Copy every item below line for line, leaving out the pictures.

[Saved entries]
┌────────

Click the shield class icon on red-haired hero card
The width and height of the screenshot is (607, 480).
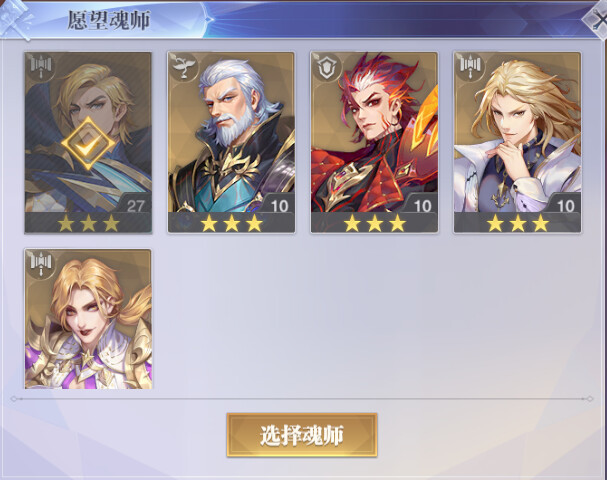[x=327, y=66]
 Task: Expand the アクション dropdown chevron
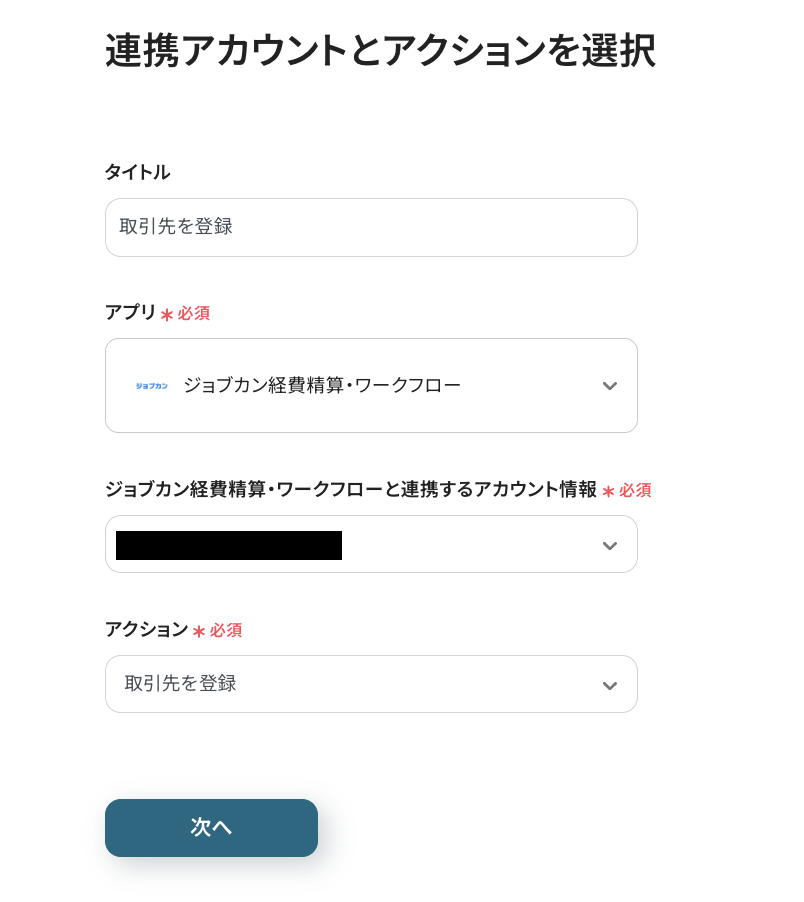[609, 685]
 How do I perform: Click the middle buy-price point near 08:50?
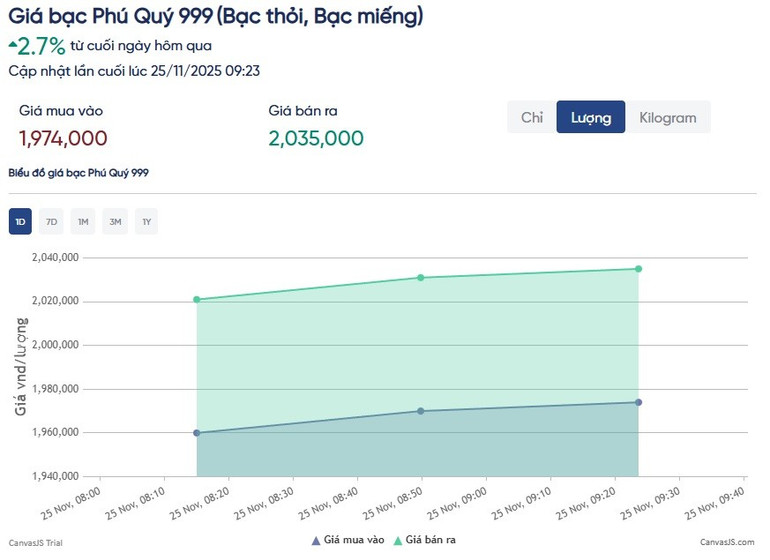pyautogui.click(x=421, y=411)
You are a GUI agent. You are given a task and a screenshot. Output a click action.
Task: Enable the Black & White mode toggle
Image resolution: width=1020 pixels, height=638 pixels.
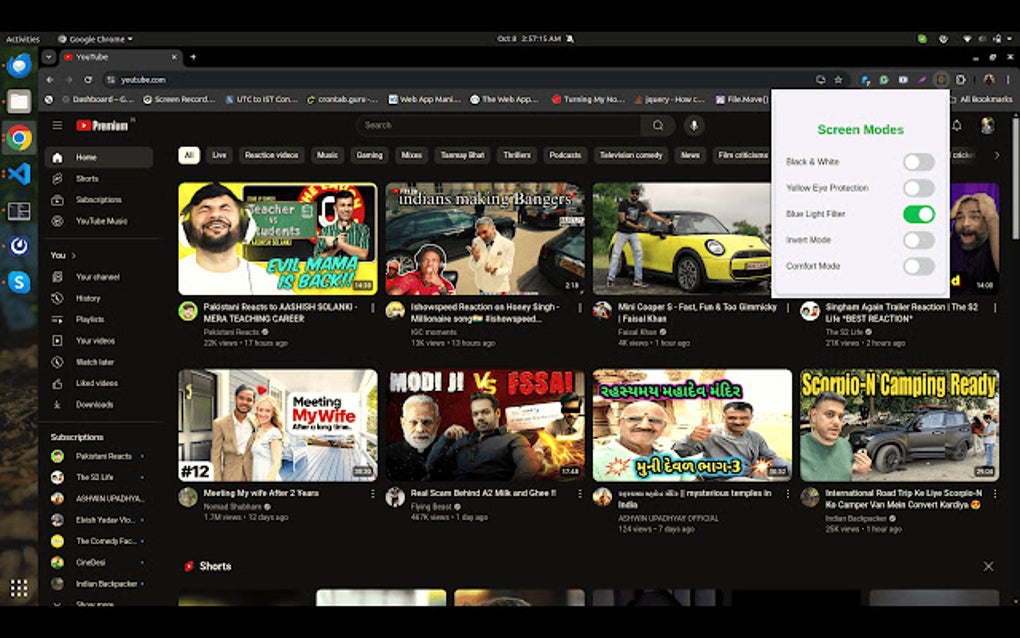tap(919, 162)
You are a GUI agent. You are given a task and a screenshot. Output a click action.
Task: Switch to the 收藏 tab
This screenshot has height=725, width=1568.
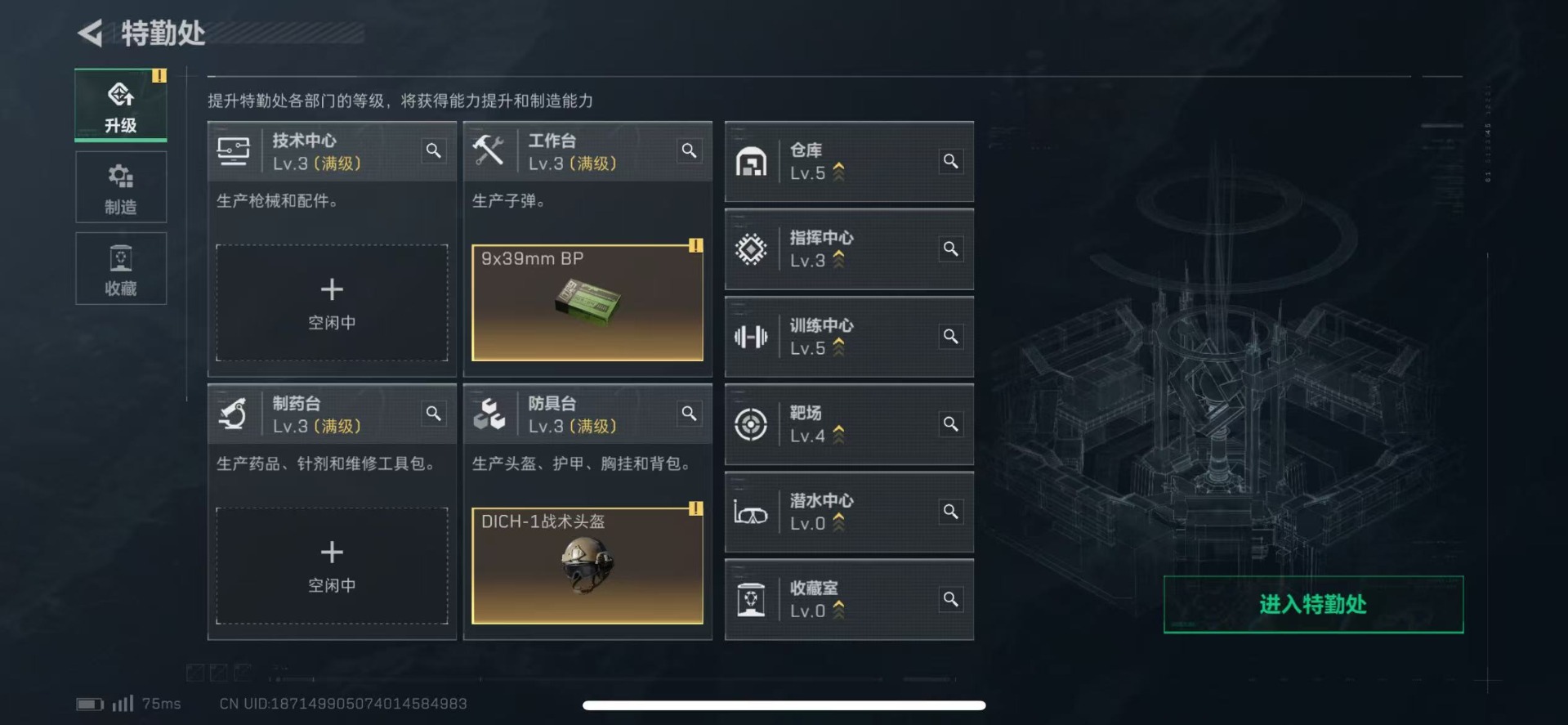121,269
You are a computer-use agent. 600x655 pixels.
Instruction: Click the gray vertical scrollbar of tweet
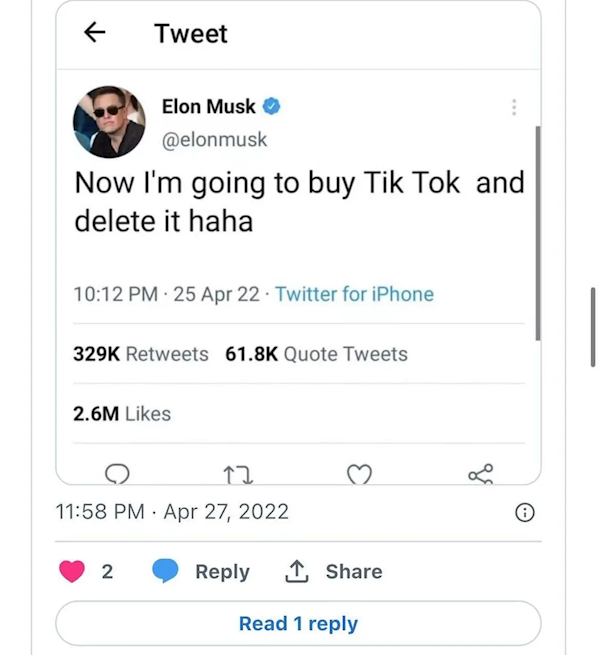coord(538,230)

└────────

▶ _The completed task_:
Click the shield class icon on red-haired hero card
The width and height of the screenshot is (607, 480).
[x=327, y=66]
 Task: Expand the アクション dropdown chevron
[609, 685]
 How do I perform: Click the middle buy-price point near 08:50?
pyautogui.click(x=421, y=411)
You are a GUI agent. You are given a task and a screenshot. Output a click action.
Task: Enable the Black & White mode toggle
Image resolution: width=1020 pixels, height=638 pixels.
tap(919, 162)
You are a GUI agent. You are given a task and a screenshot. Output a click action.
Task: Switch to the 收藏 tab
This screenshot has height=725, width=1568.
121,269
You are a computer-use agent. 600x655 pixels.
Instruction: Click the gray vertical scrollbar of tweet
coord(538,230)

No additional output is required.